Sometimes it seems like NBA fans like ranking players and arguing over those rankings more than the game itself. Whether it’s by position, era, specific skills, or all-time greatness, it’s simply impossible to create a ranking that will please everyone. With that being said, let’s make a list of the greatest players of all time.
Don’t view this list as a definitive set of rankings. Greatness is much more than a stacked trophy case. Truly great players push the game of basketball into uncharted territory. So instead of arguing whether MVPs are more important than championships or DPOY trophies, let’s focus on the players who carried the torch and shaped the game of basketball into what it is today.

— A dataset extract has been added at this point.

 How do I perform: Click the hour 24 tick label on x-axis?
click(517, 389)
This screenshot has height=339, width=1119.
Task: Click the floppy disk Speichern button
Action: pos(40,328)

Earwin “Magic” Johnson and Larry Bird
I know, it’s not exactly common practice to pair players up in a list like this. But when it comes to Magic and Larry Legend, you just can’t talk about one without the other. What warrants their inclusion, you might ask? Simple, Magic and Bird saved the NBA.

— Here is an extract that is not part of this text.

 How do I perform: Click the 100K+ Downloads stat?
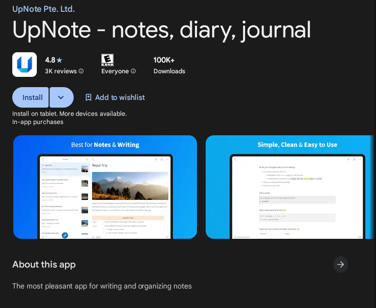point(169,65)
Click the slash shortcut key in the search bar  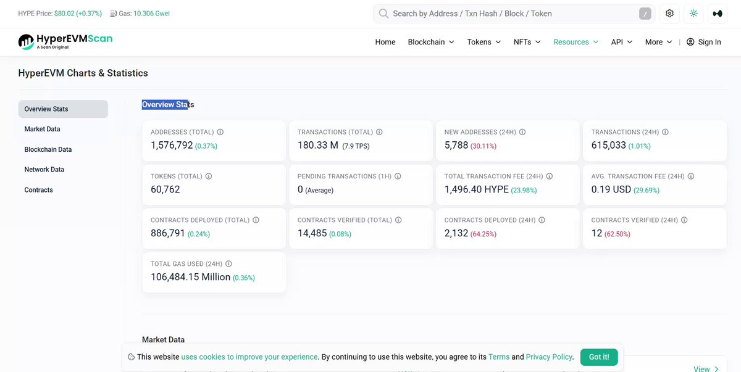coord(645,14)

The 1970s were the NBA’s low point. Issues like rampant cocaine use among players and racial tensions in the US sunk the NBA so low that games were shown on tape delay late at night and college basketball was the first choice of many basketball fans. The 1979 NCAA finals between Magic’s Michigan State and Bird’s Indiana State was the most viewed basketball game of the decade.
The faces of that game both took their rivalry into the big leagues that same year when they joined in on the greatest existing rivalry in the league, the Lakers VS the Celtics. The two were polar opposites. Magic’s unmatched charisma and big city flair versus Bird’s rural roots and aversion to the media spotlight.
This marked the start of a new era for the NBA. Magic and Bird made basketball exciting again. Whether it was Magic dazzling with his passing or Bird methodically destroying his competition, fans flocked in droves to see the new greatest show in sports. It came as no surprise when the rivals turned friends were chosen to co-captain the most influential team in basketball history – the original 1992 Dream Team.
Simply put, what Bird and Magic gave the NBA goes far beyond their combined 8 championships and 6 MVPs. They turned a failing league into one with a certain future.
No matter where your NBA loyalties lie, you can’t have a discussion on the greatest players of all time without MJ. You probably already know all about his two three-peats, unmatched competitive drive, and legendary on-court feats.
What you might not know is that MJ was the first player to receive the call for that 1992 Dream Team, the first Olympic team made up of NBA and not college players. Already establishing himself as the best player in an insanely competitive era, the heads of USA Basketball knew that if they could get MJ on board, the rest would be easy.
They made the call, and the rest is history. If Magic and Bird made the NBA cool in the US, the Jordan-led Dream Team inspired entire generations of basketball players around the world. Every kid that picked up a basketball during the 90s wanted to “be like Mike”, and he’s a large part of the reason why the international game has taken a giant leap forward.
A household name around the globe, the idol of a generation, and a fierce competitor – Michael Jordan wasn’t just a great basketball player, he was basketball.
Be honest here, have you ever yelled “Kobe” while throwing a piece of paper into a trash can? That silly phenomenon has found its way to all corners of the globe, and it perfectly shows the kind of legacy that the late great Kobe Bryant had left on the game.
When MJ retired for the third and final time, young Kobe seized the opportunity to become the face of basketball. He had that same competitive drive, relentless work ethic, and killer instinct, all packaged into his signature “Mamba mentality”.
Drafted first overall straight out of high school and seemingly destined for greatness, Kobe often made it seem like MJ never really left the league. Especially when you look at the only two franchises that have ever three peated since the 1976 merger, MJ’s Bulls (twice) and Kobe’s Lakers.
He not only took the torch from MJ, but he ran with it. From the first of his five championships, all the way to his 60-point farewell performance, Kobe put together a legacy that has shaped every player that came after him.
Yeah, it feels a bit weird writing this less than 24 hours after his Lakers have been eliminated even from the play-in tournament. Still, that doesn’t take away from the fact that he’s been dominating the NBA for 19 years already, and he shows no signs of stopping.
It’s surreal seeing a 37-year-old on track to post his career high in scoring (30.3 per game), especially while remaining elite in almost everything else (“Except defense!”, I hear someone shouting).
There’s a saying in NBA circles that Father Time is undefeated. He prevailed over Magic, Bird, MJ, and Kobe, but LeBron seems to be giving him a run for his money. 30.3 points, 8.2 rebounds, 6.2 assists, 52.4% shooting. Those aren’t career averages, that is just from this season!
Let that sink in for a moment. Love him or hate him, there’s no denying that fans have started taking LeBron’s greatness for granted. Most seasons, that statline would be enough for serious MVP consideration, yet it seems like just like LeBron doing the usual.
Even though he may not be the greatest, many agree that he is the most complete player basketball has ever seen. It looks like he has plenty left in the tank, so we’ll probably see him break Kareem’s all-time scoring record, and maybe even the 40,000 point barrier.